Omega-3 Fatty Acid Lipid Emulsion Reduces LPS-Stimulated Macrophage TNF-α Production

Abstract

Background: Omega-3 (ω-3) fatty acids (FA), specifically eicosapentaenoic acid (EPA), attenuate cytokine-mediated inflammation. Currently, in the United States, there is no commercial source of ω-3 lipid for clinical use. A clinically used European lipid emulsion, Omegaven^®, has been shown to have beneficial antiinflammatory effects; however, the mechanisms of its action are not well defined. In the present work, this ω-3 FA emulsion has been evaluated in order to define its effects on TNF-α production in a model of LPS-stimulated macrophages. Materials and Methods: RAW 264.7 cells (1 × 10⁶ cell/well) were incubated with DMEM, Omegaven^®, or an isoenergetic ω-6 lipid emulsion, Lipovenos^® for 4 h. Cells were washed and then stimulated with LPS (1 μg/mL) or media alone for 3 h.
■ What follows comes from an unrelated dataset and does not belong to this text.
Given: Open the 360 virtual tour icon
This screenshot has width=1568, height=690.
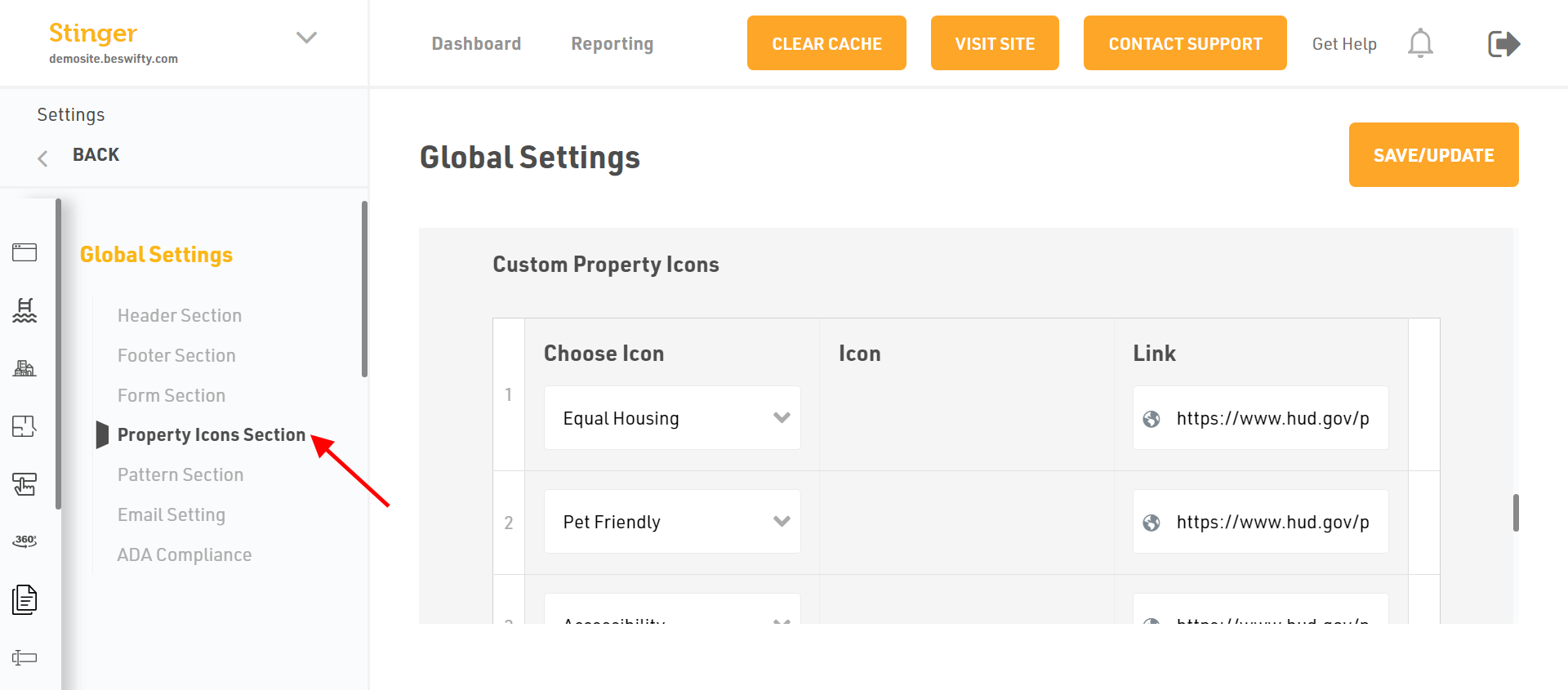Looking at the screenshot, I should coord(24,541).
Plate well supernatants were collected and assayed for TNF-α production by ELISA. Statistical analysis was performed by ANOVA and post-hoc analyses; the significance was defined as p < 0.05. Results: Unstimulated RAW cell TNF-α production was similar in all groups and < 60 pg/mL. Lipovenos^® pretreatment did not alter TNF-α production from that of baseline compared to LPS-stimulated cells. Four-hour Omegaven^® pretreatment significantly reduced TNF-α production in LPS-stimulated cells, with a 46% reduction in TNF-α from baseline observed. Conclusion: Four-hour ω-3 FA emulsion pretreatment significantly attenuated LPS-stimulated macrophage TNF-α production. These data support the contention that antiinflammatory effects of ω-3 FA occur at least in part through the inhibition of macrophage TNF-α production in response to endotoxin. Further studies to define the antiinflammatory mechanisms of ω-3 FA on macrophages are warranted. The availability of Omegaven^® as an experimental treatment and Lipovenos^® as an equivalent control will be useful for future studies.